Uma porta-voz de May disse no domingo que a modificação das regras deve ser feita apenas por um governo da Irlanda do Norte, que está sem um executivo delegado desde janeiro do ano passado, depois que um acordo de compartilhamento de poder entrou em colapso.

May tuitou no domingo para "parabenizar o povo irlandês por sua decisão", mas ela não mencionou o que o resultado significaria para a Irlanda do Norte.

A Irlanda do Norte tem algumas das leis mais restritivas do aborto na Europa, com até mesmo estupro e anormalidade fetal fatal não são consideradas fundamentos legais para a interrupção da gravidez. E, ao contrário de outras partes do Reino Unido, os abortos são proibidos, exceto quando a vida ou a saúde mental da mãe está em perigo.

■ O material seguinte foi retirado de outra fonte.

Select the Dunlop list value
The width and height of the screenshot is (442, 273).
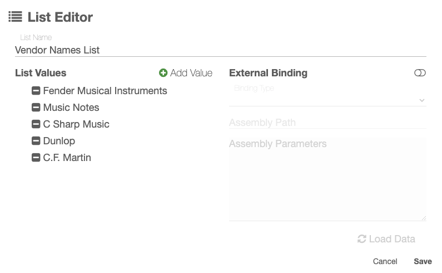point(59,141)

Desde o colapso de uma administração de compartilhamento de poder na Irlanda do Norte, autoridades britânicas tomaram decisões importantes na região e isso significa que o governo poderia legislar diretamente, apesar de a saúde ser um problema descentralizado.

Mas qualquer movimento para mudar a lei poderia desestabilizar o governo britânico, contrariando o Partido Socialista Democrático, socialmente conservador, do qual May depende para sua maioria parlamentar.